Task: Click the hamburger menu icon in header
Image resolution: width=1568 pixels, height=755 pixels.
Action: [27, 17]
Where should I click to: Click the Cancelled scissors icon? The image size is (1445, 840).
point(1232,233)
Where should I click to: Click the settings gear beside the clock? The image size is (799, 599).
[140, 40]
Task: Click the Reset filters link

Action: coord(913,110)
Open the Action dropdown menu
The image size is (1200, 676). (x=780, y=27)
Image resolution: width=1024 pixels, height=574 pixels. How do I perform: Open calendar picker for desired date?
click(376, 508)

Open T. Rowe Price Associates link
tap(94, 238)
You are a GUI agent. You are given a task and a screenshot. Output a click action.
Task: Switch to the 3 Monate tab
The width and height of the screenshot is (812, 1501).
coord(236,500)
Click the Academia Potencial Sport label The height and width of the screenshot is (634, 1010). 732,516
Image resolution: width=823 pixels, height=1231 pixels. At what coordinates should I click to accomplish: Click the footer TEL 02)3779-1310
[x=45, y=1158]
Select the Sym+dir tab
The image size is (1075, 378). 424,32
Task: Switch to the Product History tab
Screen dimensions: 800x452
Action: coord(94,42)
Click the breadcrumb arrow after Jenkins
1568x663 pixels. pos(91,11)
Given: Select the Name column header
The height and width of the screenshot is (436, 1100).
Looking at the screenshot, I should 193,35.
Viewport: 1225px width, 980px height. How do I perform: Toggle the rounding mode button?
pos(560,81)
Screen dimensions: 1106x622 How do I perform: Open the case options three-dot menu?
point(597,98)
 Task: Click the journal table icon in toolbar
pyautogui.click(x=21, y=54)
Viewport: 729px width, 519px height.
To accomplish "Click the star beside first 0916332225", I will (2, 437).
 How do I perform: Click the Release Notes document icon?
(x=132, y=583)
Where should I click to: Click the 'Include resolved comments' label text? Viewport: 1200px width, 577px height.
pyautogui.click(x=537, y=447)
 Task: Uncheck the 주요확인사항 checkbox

Problem statement: Among the lines of the data, some may include "header" as a word or string; report how many, and nothing else.

Reply: 2